JAKARTA, Mediakarya – Pemerintah mengusulkan pemungutan suara Pemilu digelar pada April atau Mei 2024. Menteri Dalam Negeri (Mendagri) Tito Karnavian mengatakan, kesimpulan konsinyasi Tim Kerja Bersama Pemilu dan Pilkada 2024 yang menyepakati pencoblosan Pemilu dilaksanakan pada 21 Februari 2024 bukan keputusan akhir yang mengikat.
“Kami mengusulkan agar hari pemungutan suaranya dilaksanakan pada bulan April seperti tahun-tahun sebelumnya atau kalau masih memungkinkan Mei 2024,” ujar Tito dalam rapat kerja bersama Komisi II DPR RI, Kamis (16/9).
Alasannya, kata Tito, proses pemilu dan pilkada seyogianya dilaksanakan dalam waktu singkat dan efisien dengan tetap dalam koridor peraturan perundang-undangan. Ditambah adanya pertimbangan efisiensi anggaran karena prioritas penanganan Covid-19 dan pemulihan ekonomi nasional.
Dikabarkan dari republika, ia juga mengatakan, stabilitas politik dan keamanan perlu dijaga agar pemerintah dan komponen bangsa lainnya tetap solid dalam menghadapi krisis pandemi Covid-19. Situasi politik dan keamanan yang stabil akan memberi ruang kepada pemerintah pusat dan daerah menjalankan program-program secara maksimal.
Tito menyebutkan, hari pemungutan suara pada 21 Februari 2024 akan memajukan semua tahapan-tahapan pemilu. Setidaknya Juni 2022, tahapan pemilu harus sudah dimulai karena konsekuensi aturan waktu tahapan paling lambat 20 bulan sebelum hari pemungutan suara.
Apalagi, Komisi Pemilihan Umum (KPU) mengusulkan penambahan waktu lima bulan sehingga tahapan pemilu sudah dimulai sejak Januari 2022. Menurut Tito, hal ini dapat mengakibatkan memanasnya suhu politik nasional dan daerah sejak awal, termasuk polarisasi masyarakat di tingkat elite dan akar rumput.
Hal itu pun tentu akan berdampak pada keamanan serta kelancaran pelaksanaan program pembangunan pusat dan daerah di tengah pandemi Covid-19. Tito mengatakan, usulan tambahan tahapan persiapan selama lima bulan itu diganti dalam bentuk narasi program kegiatan yang diajukan KPU kepada pemerintah di luar tahapan pemilu.

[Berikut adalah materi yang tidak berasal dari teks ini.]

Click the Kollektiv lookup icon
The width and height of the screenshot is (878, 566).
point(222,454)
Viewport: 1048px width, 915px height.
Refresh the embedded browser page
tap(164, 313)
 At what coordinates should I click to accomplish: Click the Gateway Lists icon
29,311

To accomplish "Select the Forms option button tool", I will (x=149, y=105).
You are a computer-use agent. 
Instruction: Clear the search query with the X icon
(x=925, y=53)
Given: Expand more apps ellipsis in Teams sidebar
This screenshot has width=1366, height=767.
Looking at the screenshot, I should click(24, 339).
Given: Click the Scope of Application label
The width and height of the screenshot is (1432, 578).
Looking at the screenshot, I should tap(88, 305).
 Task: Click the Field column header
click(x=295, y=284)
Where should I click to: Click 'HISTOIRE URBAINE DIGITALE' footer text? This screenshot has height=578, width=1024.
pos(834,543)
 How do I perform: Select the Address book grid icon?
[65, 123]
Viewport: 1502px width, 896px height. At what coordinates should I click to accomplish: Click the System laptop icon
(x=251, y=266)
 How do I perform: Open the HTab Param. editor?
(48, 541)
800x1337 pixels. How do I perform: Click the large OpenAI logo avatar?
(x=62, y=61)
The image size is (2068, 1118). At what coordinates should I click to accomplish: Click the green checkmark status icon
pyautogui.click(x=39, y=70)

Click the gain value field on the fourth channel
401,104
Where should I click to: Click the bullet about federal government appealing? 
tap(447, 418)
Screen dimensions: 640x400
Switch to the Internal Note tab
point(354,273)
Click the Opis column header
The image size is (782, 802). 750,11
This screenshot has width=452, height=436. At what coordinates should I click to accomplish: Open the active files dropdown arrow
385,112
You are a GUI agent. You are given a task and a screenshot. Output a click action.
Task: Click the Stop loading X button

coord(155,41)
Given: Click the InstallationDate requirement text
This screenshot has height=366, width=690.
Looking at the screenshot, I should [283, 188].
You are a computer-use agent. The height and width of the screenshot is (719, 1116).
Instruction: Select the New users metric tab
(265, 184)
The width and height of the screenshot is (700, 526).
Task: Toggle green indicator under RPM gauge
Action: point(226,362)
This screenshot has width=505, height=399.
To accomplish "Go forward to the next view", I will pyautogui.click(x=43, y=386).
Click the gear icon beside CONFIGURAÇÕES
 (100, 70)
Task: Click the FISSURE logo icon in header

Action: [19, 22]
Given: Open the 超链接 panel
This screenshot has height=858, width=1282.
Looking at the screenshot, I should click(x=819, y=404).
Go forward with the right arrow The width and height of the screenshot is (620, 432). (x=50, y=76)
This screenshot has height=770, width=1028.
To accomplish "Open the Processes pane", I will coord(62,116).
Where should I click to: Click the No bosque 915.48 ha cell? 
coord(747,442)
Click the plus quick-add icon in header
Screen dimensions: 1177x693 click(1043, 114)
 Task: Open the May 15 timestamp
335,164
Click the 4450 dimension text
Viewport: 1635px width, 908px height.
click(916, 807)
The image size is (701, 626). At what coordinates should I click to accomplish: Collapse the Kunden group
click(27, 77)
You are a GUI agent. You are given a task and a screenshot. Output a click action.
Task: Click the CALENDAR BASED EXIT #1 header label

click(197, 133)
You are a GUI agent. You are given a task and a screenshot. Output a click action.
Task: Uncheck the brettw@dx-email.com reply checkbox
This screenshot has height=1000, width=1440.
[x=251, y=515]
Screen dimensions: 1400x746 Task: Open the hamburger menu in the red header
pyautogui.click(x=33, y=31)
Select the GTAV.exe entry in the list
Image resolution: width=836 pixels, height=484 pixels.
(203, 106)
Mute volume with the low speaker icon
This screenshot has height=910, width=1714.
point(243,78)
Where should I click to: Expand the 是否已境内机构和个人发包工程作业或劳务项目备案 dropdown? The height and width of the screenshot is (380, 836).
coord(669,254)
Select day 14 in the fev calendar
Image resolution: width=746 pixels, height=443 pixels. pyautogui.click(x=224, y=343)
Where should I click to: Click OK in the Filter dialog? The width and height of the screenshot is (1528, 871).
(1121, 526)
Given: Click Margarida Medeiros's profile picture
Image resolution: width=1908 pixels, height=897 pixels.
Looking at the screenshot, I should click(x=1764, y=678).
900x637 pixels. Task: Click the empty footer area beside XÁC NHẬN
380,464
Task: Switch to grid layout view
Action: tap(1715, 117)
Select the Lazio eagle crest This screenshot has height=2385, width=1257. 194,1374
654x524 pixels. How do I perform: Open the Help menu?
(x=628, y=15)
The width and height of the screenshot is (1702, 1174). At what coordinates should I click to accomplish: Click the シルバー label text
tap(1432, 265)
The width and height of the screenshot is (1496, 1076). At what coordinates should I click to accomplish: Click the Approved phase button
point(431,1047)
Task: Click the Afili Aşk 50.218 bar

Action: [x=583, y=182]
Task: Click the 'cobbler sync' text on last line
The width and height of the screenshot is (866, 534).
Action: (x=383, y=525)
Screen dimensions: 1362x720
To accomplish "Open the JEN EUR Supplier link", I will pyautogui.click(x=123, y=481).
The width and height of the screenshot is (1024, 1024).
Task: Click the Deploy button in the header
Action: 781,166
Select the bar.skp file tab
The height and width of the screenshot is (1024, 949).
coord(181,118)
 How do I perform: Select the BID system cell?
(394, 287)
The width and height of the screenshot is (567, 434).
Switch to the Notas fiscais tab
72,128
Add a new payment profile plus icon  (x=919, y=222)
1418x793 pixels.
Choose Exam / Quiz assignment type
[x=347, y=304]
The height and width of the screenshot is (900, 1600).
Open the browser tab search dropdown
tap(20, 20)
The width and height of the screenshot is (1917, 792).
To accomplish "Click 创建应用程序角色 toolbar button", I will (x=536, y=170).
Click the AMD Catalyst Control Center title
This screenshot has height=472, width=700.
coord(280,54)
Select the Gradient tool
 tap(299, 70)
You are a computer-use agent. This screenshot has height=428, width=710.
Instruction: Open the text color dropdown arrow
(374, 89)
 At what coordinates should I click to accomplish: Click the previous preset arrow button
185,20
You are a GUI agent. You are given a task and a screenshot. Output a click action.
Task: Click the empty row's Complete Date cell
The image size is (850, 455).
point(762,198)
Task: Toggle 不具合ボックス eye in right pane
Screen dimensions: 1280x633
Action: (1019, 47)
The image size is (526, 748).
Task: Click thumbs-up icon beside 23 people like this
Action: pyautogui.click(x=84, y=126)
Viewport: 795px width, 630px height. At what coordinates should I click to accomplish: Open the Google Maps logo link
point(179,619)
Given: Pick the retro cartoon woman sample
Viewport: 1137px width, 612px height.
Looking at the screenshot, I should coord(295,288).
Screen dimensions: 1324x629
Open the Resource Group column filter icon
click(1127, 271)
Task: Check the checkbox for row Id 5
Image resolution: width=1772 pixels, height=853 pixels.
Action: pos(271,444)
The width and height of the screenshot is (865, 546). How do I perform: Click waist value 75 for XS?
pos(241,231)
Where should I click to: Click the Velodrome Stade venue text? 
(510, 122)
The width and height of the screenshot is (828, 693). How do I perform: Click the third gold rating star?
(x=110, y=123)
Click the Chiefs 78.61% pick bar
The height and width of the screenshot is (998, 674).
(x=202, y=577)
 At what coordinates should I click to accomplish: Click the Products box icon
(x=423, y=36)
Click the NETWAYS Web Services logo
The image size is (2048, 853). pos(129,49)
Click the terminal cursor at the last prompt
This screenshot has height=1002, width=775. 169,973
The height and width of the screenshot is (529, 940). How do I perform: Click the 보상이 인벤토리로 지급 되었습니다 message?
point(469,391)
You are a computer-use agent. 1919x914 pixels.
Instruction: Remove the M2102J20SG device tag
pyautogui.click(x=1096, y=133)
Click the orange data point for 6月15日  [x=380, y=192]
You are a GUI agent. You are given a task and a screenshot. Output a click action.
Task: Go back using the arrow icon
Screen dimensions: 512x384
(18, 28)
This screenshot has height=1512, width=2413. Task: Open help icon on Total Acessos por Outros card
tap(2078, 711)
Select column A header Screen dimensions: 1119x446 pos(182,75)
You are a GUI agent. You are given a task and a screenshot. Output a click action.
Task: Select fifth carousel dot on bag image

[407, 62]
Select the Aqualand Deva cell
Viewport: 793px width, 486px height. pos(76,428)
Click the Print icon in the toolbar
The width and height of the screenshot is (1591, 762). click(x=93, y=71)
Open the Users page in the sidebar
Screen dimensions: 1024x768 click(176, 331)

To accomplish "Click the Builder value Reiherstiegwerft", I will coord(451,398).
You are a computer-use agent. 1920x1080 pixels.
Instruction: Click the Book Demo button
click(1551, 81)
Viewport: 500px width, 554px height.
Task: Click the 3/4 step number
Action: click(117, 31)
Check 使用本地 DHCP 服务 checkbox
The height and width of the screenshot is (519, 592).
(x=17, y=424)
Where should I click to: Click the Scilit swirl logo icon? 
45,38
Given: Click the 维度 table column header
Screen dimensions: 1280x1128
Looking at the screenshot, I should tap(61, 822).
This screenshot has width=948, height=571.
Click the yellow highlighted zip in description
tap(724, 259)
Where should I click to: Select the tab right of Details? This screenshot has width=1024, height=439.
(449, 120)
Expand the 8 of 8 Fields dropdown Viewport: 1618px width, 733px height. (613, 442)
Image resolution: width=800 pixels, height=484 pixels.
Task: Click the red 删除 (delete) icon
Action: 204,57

Dia juga meminta KPU berupaya memadatkan tahapan-tahapan pemilu, seperti masa kampanye yang direncanakan berlangsung selama tujuh bulan. Menurut Tito, pertimbangan KPU menetapkan masa kampanye tujuh bulan karena sambil memproses pengadaan logistik pemilu adalah hal yang keliru.
Sebab, alasan yang cukup sederhana tersebut akan sangat berdampak luas, seperti polarisasi yang pernah terjadi pada Pemilu 2019 lalu. Untuk itu, dia meminta masa kampanye dipersingkat.
“Kita ingin masa kampanyenya lebih pendek sehingga polarisasi, atas nama demokrasi fine, tapi faktanya juga polarisasi dapat mengakibatkan terjadinya perpecahan bahkan konflik dan kekerasan,” tutur dia.
Terkait hal ini, Tito mengatakan perlu dukungan regulasi khusus pemerintah untuk percepatan pengadaan dan distribusi logistik Pemilu dan Pilkada 2024 agar tahapan krusial dapat diatasi secara optimal. Diperlukan dukungan dan pengawalan dari lembaga kebijakan pengadaan barang dan jasa pemerintah.